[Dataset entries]
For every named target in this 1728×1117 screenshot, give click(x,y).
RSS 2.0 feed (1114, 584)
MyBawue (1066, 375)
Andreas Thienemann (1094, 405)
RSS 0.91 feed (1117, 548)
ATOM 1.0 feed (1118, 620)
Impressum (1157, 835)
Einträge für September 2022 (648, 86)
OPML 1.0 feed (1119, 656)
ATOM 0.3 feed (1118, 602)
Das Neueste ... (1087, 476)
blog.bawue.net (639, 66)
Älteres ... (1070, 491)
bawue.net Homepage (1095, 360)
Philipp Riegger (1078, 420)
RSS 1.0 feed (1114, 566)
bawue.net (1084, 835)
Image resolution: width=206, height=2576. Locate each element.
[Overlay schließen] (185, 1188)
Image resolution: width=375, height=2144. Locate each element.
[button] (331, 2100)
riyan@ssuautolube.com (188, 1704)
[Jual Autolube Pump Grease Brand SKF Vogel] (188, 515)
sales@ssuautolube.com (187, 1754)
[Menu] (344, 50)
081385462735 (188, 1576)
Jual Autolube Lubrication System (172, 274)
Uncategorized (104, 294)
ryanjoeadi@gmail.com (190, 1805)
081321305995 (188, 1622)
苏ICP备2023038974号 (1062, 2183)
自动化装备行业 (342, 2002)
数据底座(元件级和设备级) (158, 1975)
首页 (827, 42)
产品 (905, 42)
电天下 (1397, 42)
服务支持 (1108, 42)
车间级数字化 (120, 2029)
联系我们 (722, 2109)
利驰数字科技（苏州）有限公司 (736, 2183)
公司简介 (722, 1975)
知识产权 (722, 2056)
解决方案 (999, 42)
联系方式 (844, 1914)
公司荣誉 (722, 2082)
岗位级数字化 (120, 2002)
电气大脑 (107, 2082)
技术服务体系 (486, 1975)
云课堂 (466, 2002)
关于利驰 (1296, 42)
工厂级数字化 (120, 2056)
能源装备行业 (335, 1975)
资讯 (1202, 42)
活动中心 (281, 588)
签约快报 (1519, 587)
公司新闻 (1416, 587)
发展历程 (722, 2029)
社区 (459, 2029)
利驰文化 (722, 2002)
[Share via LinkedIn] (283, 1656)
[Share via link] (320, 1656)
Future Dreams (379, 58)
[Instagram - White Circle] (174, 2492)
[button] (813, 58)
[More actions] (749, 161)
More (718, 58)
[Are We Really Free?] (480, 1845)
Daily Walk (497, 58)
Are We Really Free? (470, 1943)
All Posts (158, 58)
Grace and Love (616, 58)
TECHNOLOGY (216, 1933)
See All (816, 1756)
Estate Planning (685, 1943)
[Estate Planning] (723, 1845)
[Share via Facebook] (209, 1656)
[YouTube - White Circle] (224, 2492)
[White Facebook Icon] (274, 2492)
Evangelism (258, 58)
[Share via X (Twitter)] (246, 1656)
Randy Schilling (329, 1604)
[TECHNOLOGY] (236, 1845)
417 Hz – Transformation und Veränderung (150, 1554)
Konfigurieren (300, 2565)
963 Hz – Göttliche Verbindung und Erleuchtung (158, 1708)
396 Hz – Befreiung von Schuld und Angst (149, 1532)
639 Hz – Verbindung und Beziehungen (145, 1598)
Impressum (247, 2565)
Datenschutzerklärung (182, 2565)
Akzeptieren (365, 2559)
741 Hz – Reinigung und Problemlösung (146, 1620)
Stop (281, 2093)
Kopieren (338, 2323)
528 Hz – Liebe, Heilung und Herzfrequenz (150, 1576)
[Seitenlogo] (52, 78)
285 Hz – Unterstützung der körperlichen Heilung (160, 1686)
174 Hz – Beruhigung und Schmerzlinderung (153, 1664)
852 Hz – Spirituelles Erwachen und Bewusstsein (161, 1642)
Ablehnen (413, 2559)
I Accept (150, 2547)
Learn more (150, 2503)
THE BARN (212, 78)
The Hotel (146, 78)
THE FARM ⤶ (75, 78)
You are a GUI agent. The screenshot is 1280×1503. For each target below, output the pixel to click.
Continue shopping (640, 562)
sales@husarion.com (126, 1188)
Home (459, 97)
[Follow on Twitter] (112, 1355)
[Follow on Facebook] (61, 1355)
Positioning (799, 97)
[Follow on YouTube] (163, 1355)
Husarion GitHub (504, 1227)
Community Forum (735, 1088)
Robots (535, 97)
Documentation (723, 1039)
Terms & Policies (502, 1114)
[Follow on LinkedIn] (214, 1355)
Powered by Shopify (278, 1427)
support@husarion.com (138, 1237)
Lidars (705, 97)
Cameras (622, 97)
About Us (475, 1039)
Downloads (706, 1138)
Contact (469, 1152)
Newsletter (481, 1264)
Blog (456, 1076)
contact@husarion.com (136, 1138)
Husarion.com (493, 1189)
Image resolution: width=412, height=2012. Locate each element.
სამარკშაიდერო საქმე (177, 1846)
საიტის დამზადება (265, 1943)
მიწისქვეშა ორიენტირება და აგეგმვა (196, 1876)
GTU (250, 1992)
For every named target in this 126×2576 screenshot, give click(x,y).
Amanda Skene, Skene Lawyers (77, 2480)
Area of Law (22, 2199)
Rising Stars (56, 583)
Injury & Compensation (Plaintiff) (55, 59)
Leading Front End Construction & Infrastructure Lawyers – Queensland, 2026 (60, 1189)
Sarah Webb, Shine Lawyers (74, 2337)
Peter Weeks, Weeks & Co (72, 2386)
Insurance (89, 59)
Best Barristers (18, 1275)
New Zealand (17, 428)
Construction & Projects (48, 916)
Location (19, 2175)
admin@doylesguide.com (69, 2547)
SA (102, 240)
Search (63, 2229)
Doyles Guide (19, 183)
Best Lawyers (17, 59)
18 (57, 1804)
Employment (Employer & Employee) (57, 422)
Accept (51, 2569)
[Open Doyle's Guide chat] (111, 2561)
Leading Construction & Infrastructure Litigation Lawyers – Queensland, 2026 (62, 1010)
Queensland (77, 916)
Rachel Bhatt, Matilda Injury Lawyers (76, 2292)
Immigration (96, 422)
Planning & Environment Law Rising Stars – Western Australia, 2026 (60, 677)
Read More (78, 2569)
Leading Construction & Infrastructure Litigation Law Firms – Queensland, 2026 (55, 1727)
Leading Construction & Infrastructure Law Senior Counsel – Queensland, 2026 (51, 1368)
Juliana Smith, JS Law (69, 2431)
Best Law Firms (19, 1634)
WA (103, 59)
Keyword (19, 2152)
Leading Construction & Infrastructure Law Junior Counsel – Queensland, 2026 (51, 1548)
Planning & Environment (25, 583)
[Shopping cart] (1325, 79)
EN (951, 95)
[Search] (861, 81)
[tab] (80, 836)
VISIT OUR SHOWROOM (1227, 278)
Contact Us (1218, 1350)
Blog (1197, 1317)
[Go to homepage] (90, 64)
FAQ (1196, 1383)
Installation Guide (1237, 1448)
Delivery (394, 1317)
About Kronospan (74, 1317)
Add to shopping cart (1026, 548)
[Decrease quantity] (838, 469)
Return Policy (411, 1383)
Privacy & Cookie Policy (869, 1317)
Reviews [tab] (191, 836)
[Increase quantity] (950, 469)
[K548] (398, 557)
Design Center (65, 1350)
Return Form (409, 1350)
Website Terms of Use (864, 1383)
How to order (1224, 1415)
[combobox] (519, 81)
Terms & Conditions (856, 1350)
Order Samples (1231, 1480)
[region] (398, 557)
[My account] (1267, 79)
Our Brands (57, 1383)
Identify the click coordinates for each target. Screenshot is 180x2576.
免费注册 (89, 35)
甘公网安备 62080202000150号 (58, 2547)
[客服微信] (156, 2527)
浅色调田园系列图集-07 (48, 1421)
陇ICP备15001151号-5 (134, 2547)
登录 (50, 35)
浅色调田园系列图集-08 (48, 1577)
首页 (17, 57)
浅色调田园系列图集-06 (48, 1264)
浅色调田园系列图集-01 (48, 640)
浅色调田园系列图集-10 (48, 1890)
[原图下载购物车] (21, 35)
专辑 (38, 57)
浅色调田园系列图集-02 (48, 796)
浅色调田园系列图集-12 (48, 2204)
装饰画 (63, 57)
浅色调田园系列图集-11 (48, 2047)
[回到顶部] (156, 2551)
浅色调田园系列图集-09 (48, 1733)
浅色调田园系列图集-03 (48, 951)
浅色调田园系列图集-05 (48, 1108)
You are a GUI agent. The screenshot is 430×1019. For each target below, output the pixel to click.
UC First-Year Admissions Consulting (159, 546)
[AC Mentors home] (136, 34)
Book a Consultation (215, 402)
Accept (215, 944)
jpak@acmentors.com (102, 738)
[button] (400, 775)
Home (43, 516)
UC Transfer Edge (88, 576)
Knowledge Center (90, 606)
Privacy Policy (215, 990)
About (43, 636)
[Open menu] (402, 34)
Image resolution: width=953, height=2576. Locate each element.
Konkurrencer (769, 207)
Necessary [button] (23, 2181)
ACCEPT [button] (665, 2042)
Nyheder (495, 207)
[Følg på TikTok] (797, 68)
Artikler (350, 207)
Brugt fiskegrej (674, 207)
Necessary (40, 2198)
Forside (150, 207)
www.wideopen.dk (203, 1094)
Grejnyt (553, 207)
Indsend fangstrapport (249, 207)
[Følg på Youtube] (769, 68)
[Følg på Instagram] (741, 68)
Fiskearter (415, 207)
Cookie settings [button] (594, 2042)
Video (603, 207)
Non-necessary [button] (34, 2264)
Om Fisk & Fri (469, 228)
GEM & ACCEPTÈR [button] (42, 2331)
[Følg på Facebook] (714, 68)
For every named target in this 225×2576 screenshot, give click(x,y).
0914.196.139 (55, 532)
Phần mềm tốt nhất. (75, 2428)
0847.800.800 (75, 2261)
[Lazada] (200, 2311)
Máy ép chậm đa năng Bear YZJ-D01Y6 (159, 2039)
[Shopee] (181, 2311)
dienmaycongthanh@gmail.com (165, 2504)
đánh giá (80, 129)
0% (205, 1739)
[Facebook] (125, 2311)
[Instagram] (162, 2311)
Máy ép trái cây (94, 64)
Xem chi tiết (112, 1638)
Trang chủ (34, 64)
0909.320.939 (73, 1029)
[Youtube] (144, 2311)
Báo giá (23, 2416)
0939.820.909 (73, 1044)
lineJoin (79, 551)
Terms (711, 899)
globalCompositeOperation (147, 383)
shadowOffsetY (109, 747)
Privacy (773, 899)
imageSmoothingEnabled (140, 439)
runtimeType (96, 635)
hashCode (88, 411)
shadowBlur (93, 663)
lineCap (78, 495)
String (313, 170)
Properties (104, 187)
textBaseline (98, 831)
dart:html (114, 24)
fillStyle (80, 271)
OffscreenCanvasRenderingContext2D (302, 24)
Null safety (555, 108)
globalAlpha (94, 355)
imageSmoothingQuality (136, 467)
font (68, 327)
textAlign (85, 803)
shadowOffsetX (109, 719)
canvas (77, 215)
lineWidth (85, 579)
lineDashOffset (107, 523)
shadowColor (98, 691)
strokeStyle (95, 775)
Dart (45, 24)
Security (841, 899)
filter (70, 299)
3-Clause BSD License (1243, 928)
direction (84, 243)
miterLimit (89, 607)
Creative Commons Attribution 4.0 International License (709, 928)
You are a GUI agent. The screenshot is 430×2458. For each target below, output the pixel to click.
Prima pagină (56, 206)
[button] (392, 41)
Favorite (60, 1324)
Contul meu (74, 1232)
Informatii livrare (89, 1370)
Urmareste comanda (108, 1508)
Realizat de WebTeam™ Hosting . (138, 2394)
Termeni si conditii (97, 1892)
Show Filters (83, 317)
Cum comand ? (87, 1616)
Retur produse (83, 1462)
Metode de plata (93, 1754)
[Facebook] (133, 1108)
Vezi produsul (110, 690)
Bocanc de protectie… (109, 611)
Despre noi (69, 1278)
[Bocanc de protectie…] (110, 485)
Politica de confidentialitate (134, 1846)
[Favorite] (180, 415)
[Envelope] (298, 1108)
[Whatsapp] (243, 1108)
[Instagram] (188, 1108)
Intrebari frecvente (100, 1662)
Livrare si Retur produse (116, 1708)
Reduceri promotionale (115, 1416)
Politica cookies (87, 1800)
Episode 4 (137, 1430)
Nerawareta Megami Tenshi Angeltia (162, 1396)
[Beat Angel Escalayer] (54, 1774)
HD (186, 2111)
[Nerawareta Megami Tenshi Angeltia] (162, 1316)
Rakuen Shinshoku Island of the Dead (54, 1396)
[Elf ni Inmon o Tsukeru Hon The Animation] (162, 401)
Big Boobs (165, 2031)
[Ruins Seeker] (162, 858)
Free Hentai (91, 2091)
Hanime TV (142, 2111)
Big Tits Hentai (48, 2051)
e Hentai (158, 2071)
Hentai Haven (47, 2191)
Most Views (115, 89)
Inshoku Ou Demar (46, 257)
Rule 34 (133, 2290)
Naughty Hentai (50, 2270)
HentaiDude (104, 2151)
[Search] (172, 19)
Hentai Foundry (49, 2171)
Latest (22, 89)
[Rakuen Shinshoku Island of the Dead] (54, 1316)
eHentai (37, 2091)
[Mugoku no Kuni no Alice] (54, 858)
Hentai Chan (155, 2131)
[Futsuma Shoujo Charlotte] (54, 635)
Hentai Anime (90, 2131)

■ **TASK DIRECTIONS**
In the entries above, identify every line with the word "pixel". Copy those lines.

■ **ANSWER AREA**
You are a GUI agent. The screenshot is 1280×1503. For each target below, output the pixel to click.
You are a GUI agent. The screenshot is 430×1019. For each target below, output the pixel to click.
You are a GUI agent. The screenshot is 430×2458. For each target below, output the pixel to click.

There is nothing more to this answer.